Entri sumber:

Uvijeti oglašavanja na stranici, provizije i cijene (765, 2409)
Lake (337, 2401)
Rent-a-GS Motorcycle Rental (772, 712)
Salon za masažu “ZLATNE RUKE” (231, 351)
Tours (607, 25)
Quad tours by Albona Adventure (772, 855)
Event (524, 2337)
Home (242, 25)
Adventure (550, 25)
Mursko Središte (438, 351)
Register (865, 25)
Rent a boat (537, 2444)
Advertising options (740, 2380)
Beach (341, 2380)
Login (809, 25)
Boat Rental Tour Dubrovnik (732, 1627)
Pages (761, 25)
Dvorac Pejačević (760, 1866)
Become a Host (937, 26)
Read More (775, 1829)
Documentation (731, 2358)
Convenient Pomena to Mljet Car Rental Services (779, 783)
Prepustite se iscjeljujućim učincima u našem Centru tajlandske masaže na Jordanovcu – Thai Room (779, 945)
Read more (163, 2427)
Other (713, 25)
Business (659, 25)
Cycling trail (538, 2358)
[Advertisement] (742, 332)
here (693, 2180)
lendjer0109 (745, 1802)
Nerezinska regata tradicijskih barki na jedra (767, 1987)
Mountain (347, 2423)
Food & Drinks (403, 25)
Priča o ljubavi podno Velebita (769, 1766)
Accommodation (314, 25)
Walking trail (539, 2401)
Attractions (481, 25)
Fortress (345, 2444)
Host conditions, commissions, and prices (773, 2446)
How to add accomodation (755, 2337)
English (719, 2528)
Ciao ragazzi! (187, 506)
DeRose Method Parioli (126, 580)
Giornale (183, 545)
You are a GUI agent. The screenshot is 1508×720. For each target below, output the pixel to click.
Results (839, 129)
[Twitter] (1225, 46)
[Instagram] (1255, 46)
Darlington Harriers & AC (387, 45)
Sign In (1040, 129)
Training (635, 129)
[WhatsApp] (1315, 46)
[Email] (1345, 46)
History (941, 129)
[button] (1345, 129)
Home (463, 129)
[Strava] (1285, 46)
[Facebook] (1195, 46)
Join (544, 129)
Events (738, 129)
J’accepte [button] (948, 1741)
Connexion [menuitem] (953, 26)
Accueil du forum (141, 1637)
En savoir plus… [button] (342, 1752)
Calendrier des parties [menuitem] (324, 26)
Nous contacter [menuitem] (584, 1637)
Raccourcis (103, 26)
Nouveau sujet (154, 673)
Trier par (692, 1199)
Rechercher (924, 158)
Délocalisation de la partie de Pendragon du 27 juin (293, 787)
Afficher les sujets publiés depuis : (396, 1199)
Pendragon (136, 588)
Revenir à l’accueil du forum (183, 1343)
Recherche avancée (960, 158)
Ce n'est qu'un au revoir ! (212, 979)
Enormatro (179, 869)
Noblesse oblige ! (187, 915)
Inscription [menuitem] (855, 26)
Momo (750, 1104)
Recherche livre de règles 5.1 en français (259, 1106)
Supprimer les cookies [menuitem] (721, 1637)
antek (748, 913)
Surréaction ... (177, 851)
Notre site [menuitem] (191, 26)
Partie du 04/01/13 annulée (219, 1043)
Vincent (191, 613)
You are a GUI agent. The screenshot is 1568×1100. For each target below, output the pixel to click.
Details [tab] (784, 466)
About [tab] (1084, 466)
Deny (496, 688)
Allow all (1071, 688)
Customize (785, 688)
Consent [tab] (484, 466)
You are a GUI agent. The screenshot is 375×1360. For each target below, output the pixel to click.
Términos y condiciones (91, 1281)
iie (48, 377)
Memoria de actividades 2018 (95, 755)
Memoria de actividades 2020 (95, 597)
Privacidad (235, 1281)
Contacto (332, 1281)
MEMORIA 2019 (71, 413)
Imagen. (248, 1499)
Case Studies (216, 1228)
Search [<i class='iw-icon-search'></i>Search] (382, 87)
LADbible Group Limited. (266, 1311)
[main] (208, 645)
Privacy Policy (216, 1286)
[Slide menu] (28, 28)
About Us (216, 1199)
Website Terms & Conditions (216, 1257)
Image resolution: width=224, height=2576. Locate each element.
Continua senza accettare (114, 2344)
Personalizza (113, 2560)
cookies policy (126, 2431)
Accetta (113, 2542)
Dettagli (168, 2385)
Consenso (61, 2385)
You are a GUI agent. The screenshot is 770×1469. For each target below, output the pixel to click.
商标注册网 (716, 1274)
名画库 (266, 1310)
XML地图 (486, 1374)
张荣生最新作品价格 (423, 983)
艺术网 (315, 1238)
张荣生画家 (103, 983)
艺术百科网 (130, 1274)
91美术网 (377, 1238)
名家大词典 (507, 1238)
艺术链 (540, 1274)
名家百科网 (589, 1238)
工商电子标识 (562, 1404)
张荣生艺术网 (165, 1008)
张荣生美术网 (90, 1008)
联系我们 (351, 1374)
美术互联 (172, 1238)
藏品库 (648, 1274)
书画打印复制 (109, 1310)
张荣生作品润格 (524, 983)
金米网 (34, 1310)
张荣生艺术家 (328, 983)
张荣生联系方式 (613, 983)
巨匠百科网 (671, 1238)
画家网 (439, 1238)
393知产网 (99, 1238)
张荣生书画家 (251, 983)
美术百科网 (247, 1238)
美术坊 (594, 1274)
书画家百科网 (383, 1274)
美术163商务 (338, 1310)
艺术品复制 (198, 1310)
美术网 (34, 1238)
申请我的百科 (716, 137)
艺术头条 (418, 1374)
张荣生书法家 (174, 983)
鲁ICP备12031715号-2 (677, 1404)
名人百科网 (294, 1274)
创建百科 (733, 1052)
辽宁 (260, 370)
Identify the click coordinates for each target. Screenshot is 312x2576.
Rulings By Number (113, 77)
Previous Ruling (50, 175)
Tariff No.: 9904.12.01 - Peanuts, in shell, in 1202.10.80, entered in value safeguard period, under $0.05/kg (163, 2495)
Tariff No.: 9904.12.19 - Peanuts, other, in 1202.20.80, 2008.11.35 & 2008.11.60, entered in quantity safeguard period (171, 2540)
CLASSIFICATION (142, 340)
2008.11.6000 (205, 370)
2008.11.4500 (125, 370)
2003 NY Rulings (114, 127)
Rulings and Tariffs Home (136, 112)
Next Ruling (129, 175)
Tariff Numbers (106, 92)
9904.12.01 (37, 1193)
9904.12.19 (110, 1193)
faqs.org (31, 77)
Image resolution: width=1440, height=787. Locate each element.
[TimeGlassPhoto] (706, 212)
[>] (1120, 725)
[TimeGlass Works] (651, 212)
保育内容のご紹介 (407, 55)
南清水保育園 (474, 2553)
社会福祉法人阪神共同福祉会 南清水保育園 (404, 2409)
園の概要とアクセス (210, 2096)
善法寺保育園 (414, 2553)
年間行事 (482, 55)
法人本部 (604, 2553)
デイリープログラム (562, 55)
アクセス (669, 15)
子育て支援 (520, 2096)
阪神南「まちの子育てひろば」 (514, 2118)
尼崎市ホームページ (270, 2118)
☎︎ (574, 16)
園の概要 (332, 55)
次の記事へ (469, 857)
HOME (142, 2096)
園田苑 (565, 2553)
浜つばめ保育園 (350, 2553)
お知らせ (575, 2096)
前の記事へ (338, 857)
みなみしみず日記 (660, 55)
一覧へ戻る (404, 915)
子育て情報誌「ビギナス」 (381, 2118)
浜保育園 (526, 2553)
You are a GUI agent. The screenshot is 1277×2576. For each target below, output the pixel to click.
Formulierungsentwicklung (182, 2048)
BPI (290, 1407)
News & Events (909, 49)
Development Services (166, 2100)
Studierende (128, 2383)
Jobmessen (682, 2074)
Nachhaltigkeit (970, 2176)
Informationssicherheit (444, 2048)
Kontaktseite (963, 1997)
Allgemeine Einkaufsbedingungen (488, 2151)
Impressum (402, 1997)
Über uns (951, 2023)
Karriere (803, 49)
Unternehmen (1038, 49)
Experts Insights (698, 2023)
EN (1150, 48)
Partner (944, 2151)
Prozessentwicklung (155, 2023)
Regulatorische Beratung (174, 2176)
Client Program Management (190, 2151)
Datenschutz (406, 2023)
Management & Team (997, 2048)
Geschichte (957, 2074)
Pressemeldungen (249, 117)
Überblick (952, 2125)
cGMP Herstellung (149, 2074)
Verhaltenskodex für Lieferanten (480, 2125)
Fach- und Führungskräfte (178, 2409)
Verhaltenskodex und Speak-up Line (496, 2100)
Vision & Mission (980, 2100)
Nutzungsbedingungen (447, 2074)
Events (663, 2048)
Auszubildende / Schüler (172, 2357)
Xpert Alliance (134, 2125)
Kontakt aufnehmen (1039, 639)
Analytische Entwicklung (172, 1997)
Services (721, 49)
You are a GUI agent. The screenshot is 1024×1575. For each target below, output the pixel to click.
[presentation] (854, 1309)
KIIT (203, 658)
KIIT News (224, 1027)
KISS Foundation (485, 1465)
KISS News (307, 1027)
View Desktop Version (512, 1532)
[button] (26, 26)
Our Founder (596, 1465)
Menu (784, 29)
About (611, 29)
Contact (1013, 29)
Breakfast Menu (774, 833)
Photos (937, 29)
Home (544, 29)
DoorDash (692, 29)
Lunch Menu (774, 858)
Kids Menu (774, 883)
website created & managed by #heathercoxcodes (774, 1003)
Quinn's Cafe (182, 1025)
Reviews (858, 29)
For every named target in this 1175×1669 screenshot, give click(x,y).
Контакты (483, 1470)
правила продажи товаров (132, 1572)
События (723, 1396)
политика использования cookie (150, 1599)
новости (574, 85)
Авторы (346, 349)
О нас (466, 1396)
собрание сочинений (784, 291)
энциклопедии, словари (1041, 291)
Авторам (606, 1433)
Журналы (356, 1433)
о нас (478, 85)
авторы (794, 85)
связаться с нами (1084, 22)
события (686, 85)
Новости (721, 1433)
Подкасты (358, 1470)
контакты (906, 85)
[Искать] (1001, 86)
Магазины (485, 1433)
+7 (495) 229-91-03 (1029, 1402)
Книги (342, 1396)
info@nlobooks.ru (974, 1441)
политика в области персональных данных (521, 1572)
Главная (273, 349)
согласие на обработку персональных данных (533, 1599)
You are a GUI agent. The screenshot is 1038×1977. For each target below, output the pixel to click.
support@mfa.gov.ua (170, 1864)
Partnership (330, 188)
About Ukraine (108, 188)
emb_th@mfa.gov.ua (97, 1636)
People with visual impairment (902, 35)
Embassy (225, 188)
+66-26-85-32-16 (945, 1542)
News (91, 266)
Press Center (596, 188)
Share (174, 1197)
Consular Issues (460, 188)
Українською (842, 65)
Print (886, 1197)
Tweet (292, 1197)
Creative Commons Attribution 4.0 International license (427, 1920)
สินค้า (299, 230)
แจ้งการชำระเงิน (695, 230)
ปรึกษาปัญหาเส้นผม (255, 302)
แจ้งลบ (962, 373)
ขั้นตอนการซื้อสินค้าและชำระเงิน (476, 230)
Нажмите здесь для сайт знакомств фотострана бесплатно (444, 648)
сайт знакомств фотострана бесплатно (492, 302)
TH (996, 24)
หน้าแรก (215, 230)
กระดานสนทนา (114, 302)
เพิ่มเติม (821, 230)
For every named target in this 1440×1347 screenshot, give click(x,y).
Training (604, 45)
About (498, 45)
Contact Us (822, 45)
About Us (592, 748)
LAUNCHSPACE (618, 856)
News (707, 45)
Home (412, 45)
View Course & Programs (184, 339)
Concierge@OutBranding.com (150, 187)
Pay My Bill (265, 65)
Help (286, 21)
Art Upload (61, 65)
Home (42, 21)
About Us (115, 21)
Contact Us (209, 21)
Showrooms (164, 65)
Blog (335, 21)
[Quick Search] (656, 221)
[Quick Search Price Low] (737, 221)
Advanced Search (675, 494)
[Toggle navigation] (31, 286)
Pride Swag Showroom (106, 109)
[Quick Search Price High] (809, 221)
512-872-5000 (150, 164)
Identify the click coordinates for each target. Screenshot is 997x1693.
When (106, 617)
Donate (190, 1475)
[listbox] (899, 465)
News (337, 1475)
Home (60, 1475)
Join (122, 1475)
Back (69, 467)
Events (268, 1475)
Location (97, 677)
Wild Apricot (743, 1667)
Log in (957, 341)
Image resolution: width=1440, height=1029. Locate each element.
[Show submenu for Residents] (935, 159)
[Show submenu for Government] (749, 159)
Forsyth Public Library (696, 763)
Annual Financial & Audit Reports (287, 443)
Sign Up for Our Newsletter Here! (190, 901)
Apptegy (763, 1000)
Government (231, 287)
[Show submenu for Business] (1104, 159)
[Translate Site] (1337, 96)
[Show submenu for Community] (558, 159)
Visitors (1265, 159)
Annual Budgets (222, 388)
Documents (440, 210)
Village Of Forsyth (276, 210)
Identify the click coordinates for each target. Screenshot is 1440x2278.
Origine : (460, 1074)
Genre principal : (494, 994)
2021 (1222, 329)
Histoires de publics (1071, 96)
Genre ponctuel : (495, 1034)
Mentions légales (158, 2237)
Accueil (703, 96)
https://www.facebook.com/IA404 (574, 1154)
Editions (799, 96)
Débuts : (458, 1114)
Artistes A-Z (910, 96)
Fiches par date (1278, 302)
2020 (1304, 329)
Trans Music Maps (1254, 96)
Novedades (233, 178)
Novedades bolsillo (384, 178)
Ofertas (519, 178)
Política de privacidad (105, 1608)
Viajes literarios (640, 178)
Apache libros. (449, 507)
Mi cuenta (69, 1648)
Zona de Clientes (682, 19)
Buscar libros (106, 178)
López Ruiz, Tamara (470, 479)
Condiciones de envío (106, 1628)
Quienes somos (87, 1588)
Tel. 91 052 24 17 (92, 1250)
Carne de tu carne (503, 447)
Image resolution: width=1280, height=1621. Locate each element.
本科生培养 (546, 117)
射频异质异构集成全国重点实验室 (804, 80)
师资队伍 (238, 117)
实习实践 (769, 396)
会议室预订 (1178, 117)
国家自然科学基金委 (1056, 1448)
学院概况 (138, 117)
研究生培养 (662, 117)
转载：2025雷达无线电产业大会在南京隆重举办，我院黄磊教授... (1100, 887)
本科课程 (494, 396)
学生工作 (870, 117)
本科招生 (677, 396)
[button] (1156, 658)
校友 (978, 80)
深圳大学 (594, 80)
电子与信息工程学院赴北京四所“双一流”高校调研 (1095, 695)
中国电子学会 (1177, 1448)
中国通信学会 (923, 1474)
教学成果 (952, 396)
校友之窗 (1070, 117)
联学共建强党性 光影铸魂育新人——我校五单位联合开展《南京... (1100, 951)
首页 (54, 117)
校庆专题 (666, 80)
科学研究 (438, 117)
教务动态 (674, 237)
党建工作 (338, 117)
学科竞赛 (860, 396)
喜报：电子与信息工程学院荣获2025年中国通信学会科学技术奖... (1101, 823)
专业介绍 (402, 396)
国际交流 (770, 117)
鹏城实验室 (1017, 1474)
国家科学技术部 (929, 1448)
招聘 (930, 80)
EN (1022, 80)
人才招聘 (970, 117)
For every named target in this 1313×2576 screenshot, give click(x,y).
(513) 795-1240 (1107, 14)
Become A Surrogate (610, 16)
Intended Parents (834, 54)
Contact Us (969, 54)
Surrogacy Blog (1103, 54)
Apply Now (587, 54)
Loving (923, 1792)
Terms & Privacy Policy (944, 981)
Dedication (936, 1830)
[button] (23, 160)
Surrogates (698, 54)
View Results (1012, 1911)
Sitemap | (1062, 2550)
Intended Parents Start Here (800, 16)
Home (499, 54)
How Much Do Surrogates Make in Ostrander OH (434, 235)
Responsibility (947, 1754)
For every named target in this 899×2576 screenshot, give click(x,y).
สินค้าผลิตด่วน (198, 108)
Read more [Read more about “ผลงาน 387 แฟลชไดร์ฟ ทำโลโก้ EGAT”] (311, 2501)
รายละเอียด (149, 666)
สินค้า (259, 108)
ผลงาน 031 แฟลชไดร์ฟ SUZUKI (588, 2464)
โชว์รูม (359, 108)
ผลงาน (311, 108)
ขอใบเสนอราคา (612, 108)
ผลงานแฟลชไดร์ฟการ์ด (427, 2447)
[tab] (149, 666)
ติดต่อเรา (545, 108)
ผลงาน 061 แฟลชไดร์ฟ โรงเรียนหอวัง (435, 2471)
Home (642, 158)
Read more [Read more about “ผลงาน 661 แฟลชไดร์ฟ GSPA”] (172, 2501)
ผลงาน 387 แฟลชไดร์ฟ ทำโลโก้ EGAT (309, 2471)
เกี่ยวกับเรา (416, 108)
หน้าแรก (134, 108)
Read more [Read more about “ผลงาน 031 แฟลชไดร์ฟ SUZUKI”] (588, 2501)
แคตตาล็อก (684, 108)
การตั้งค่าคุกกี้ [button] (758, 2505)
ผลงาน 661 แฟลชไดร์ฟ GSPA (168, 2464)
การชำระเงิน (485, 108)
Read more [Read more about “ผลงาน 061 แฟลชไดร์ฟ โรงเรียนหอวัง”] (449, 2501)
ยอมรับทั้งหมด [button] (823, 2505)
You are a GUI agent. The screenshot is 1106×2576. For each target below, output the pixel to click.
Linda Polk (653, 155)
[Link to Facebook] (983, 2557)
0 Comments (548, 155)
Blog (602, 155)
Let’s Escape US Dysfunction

Uraian tugas => Format entri dari baris yang memuat "Karriere (803, 49)" sampai baris yang memuat "Verhaltenskodex für Lieferanten (480, 2125)", kedua baris itu ikut dihitung, sebagai tabel Markdown dengan kolom No untuk nomor urut dan kolom Baris untuk teks tiap baris. Lewati baris yang kosong.

Hasil tugas =>
| No | Baris |
|---|---|
| 1 | Karriere (803, 49) |
| 2 | Unternehmen (1038, 49) |
| 3 | Experts Insights (698, 2023) |
| 4 | EN (1150, 48) |
| 5 | Partner (944, 2151) |
| 6 | Prozessentwicklung (155, 2023) |
| 7 | Regulatorische Beratung (174, 2176) |
| 8 | Client Program Management (190, 2151) |
| 9 | Datenschutz (406, 2023) |
| 10 | Management & Team (997, 2048) |
| 11 | Geschichte (957, 2074) |
| 12 | Pressemeldungen (249, 117) |
| 13 | Überblick (952, 2125) |
| 14 | cGMP Herstellung (149, 2074) |
| 15 | Verhaltenskodex für Lieferanten (480, 2125) |